--- START ---

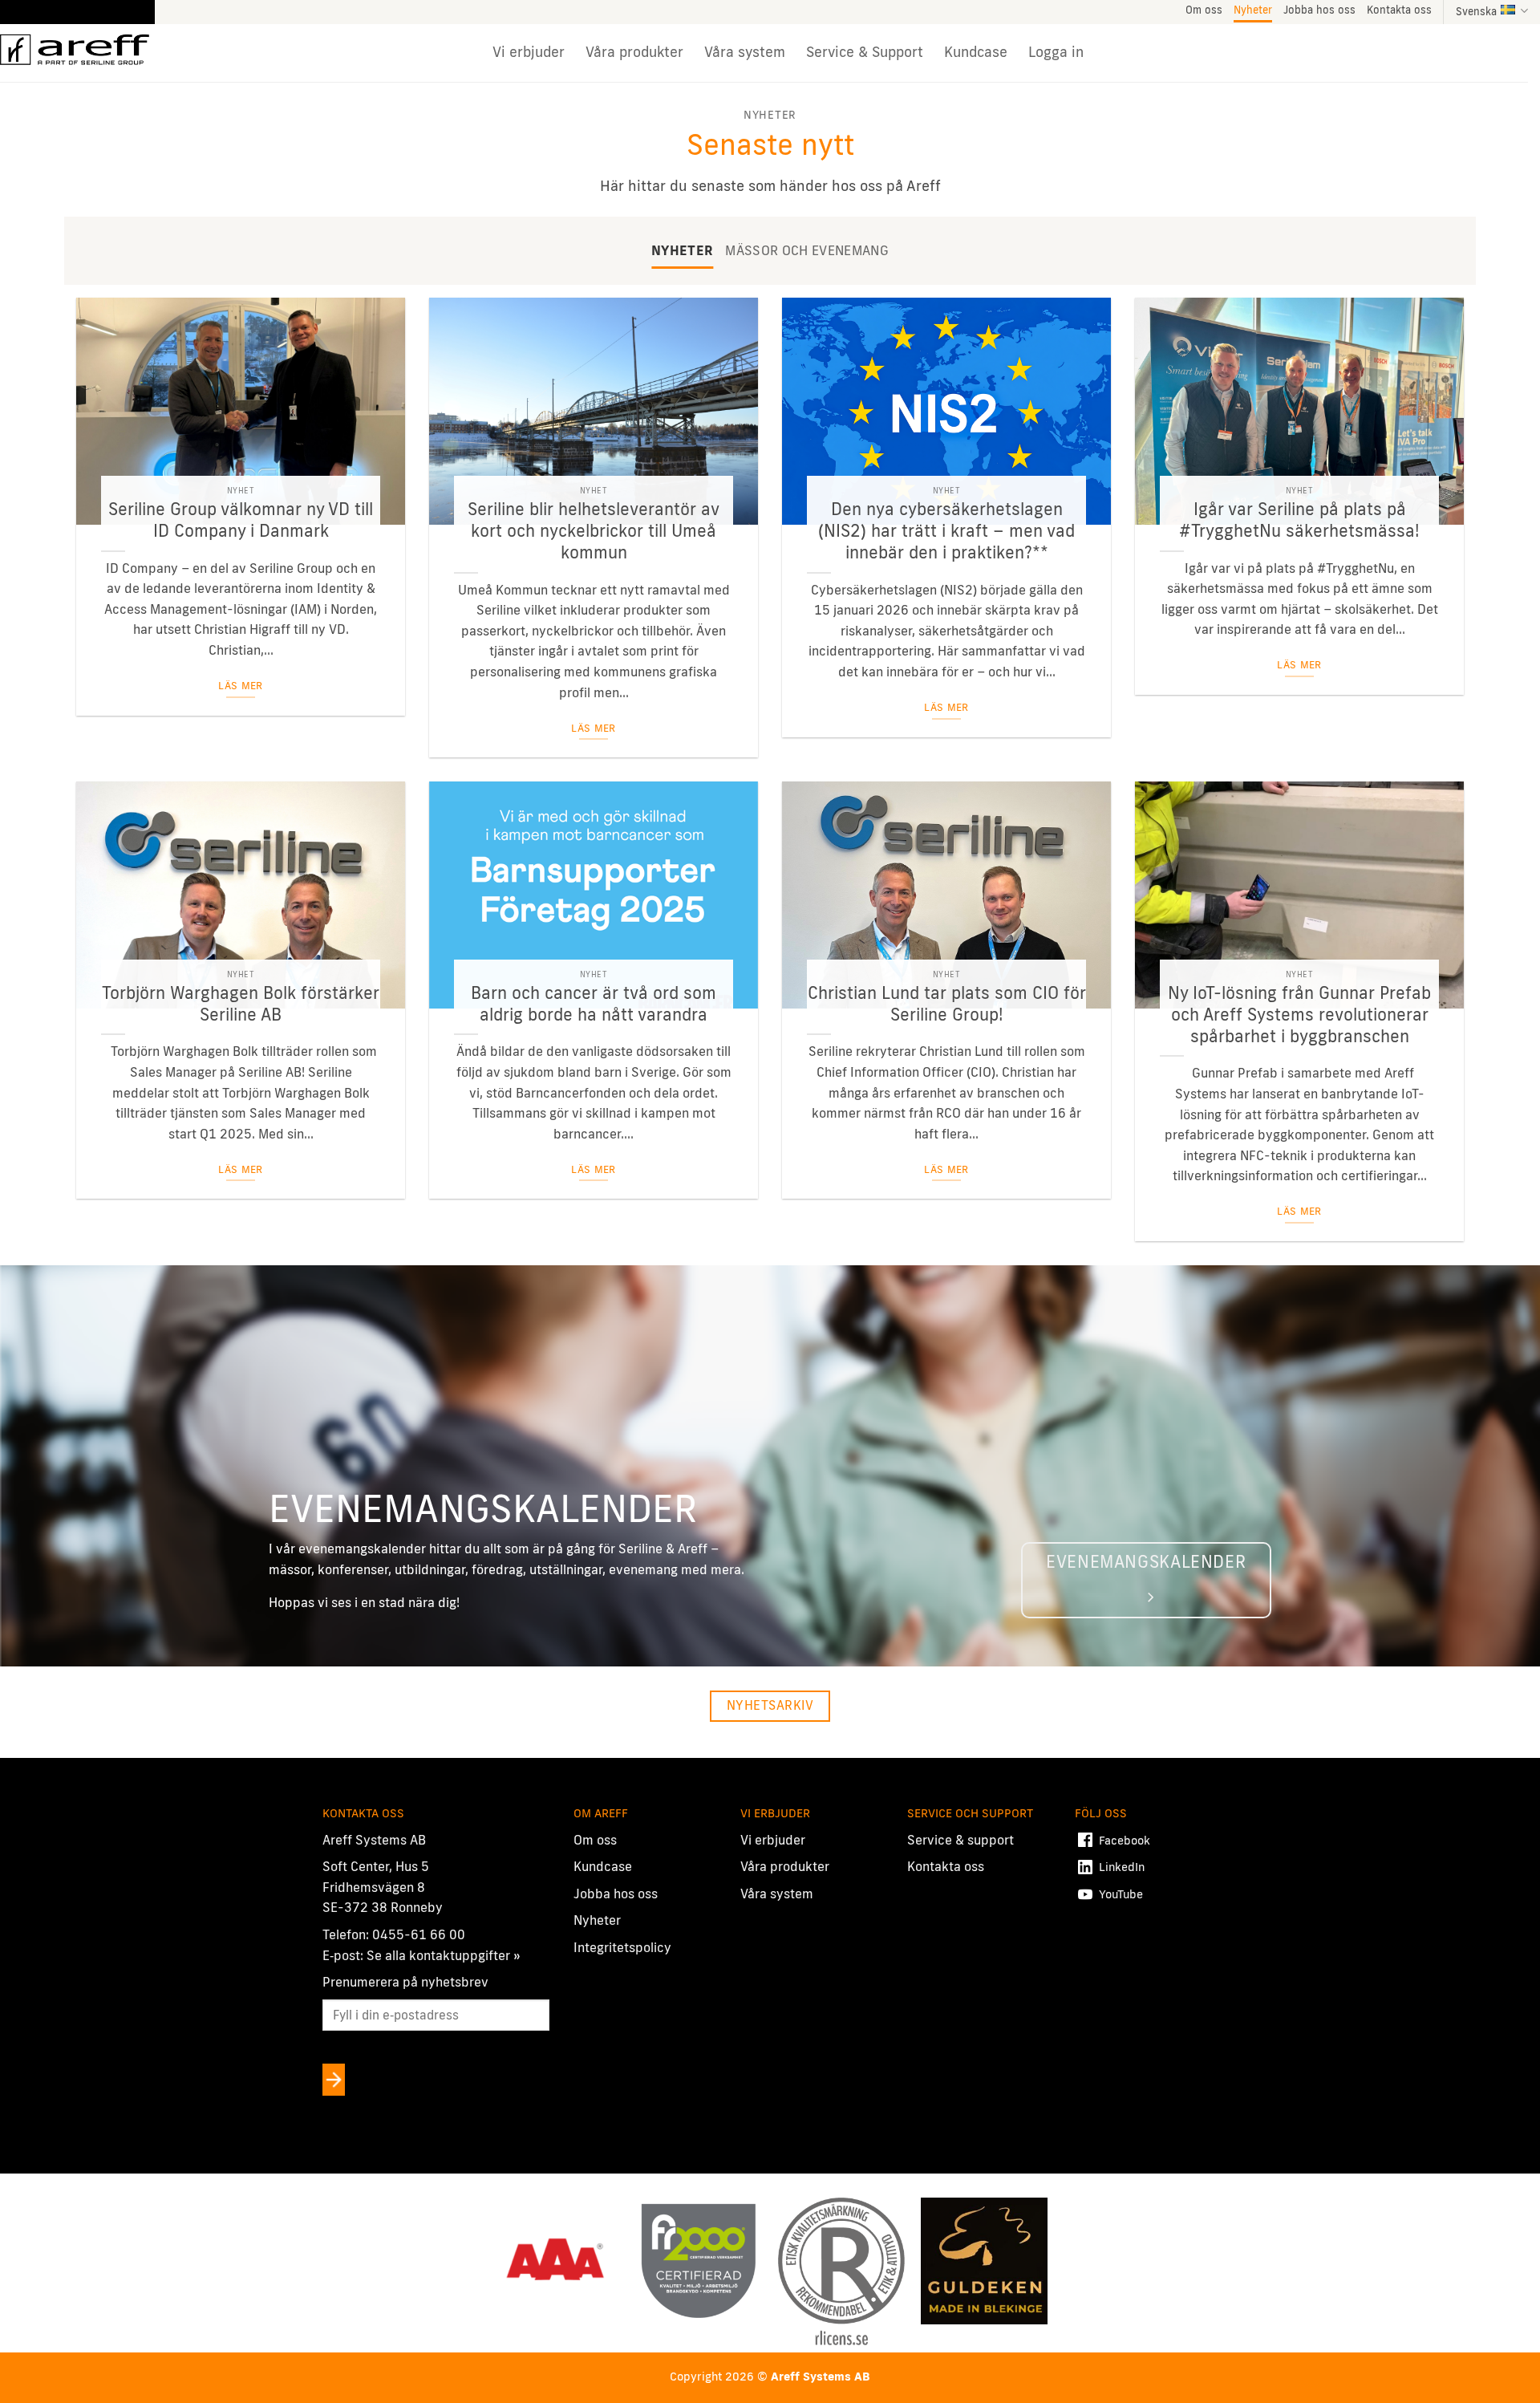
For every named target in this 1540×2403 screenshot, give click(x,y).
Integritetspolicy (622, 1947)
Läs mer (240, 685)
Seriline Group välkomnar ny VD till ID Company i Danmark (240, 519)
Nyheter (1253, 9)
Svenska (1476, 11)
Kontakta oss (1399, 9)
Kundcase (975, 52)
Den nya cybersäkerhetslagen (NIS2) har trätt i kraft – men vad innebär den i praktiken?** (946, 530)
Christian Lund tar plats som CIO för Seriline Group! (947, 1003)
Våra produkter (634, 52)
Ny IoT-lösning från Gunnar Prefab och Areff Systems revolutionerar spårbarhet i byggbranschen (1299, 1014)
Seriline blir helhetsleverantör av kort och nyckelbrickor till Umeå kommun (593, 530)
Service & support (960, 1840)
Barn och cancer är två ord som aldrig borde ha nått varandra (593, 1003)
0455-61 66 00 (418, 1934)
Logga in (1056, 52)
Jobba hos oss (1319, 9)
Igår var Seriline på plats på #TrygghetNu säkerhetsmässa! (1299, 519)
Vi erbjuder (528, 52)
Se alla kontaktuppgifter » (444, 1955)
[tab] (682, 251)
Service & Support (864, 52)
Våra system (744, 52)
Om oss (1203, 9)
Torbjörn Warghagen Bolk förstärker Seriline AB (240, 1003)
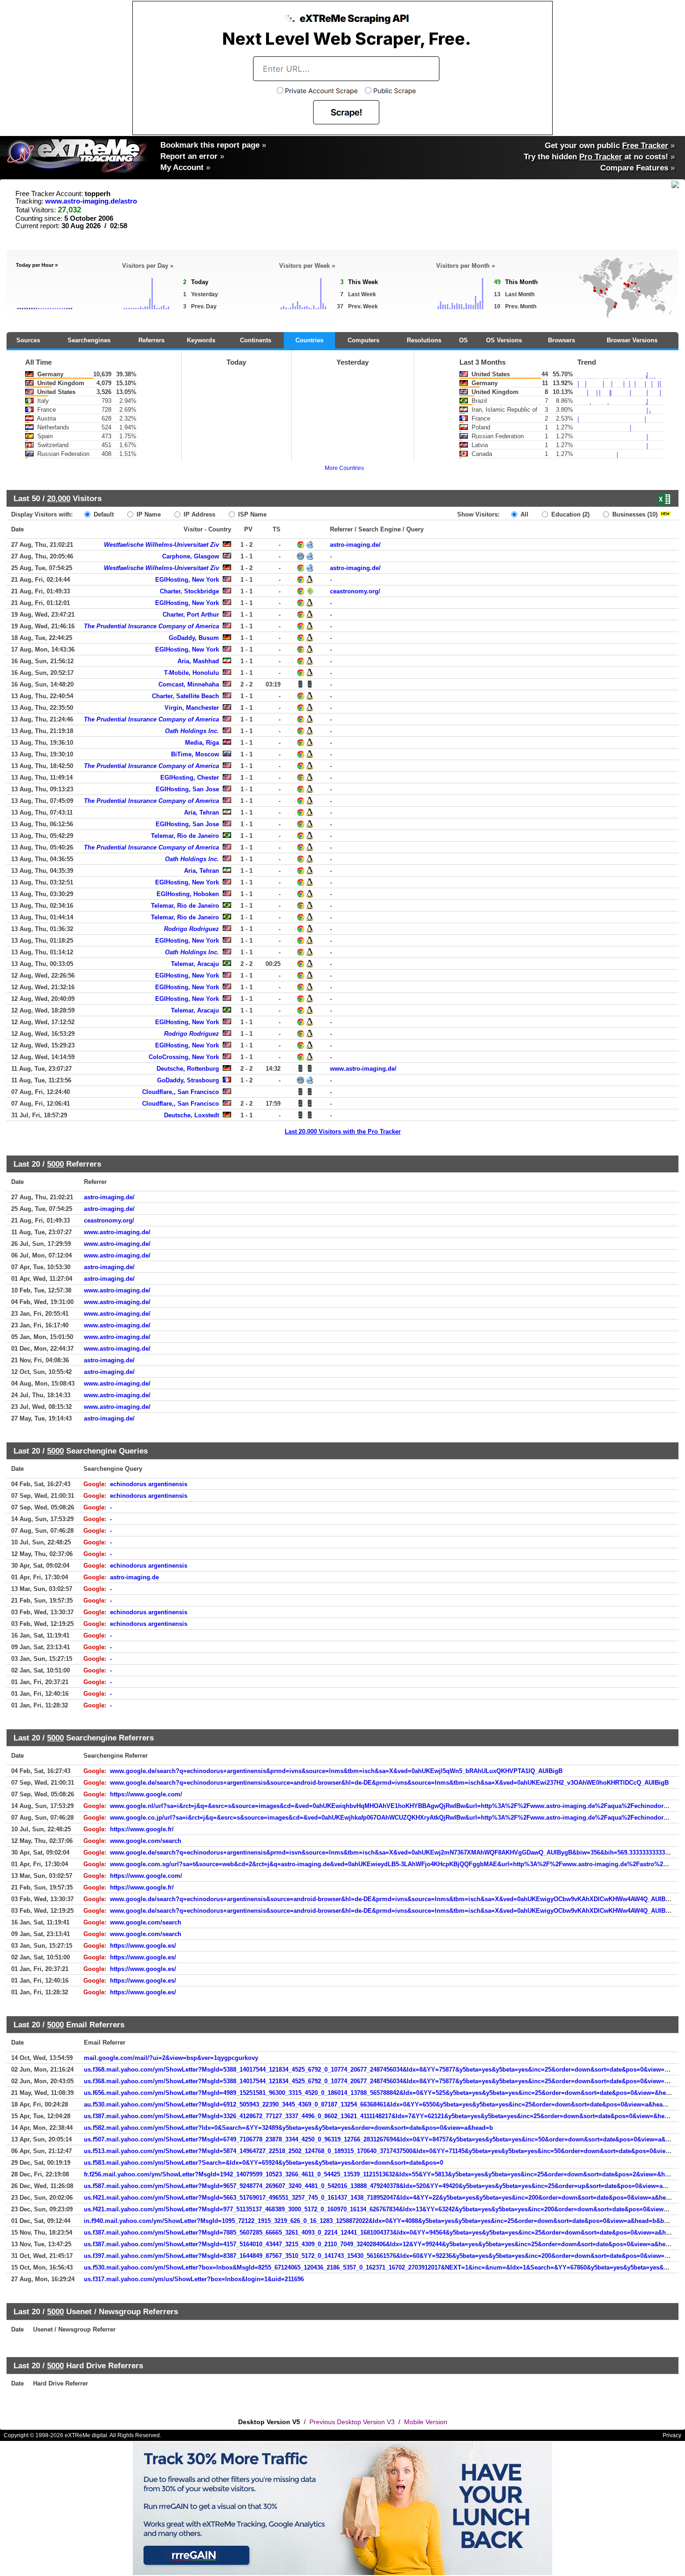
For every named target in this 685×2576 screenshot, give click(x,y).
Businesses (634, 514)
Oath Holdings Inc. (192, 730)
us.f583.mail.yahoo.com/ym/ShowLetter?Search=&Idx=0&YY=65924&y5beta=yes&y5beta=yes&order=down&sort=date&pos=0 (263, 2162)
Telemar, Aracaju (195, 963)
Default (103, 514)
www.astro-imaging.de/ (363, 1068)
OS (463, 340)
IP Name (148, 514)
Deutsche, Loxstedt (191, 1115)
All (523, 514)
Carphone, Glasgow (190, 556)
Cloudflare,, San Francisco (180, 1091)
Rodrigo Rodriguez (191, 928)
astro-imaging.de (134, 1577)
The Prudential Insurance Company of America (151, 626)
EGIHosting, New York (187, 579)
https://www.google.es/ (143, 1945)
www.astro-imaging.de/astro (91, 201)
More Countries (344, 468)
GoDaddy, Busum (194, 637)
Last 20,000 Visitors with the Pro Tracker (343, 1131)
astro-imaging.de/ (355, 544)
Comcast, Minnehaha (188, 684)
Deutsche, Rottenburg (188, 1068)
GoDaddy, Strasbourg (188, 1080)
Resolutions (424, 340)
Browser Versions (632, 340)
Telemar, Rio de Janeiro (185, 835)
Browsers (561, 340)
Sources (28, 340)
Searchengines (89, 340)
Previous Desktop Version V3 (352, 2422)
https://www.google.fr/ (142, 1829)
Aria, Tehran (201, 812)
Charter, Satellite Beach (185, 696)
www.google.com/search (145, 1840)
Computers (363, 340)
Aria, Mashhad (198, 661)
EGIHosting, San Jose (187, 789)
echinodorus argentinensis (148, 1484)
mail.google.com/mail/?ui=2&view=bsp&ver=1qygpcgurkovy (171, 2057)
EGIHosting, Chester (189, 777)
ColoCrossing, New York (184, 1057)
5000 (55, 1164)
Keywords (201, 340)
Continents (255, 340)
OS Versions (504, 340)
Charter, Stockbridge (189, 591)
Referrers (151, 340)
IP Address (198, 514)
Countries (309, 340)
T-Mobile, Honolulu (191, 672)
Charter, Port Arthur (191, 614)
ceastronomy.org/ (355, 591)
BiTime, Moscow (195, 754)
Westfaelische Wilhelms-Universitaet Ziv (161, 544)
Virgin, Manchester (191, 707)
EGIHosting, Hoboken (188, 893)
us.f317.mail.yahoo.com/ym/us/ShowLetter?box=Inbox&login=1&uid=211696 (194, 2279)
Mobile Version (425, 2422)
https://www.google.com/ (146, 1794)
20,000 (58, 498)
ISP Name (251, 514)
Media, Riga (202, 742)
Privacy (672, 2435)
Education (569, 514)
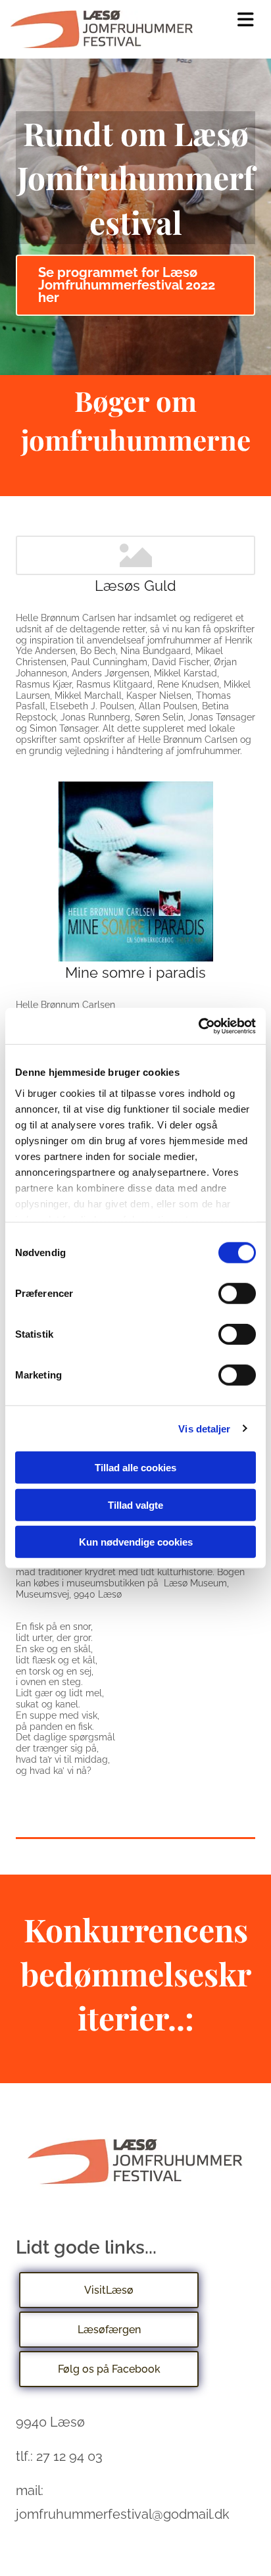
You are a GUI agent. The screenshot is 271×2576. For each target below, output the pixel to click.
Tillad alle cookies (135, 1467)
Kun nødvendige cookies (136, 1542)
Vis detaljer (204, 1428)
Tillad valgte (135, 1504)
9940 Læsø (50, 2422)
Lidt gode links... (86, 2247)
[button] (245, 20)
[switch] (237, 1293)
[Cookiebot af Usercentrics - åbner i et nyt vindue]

--- END ---

— What you need to do —
Your answer must be the line with "Vis detaljer (204, 1428)" and all lines after it through the final line of the entries, copied exactly and with nothing added.

— Task answer —
Vis detaljer (204, 1428)
Tillad valgte (135, 1504)
9940 Læsø (50, 2422)
Lidt gode links... (86, 2247)
[button] (245, 20)
[switch] (237, 1293)
[Cookiebot af Usercentrics - åbner i et nyt vindue]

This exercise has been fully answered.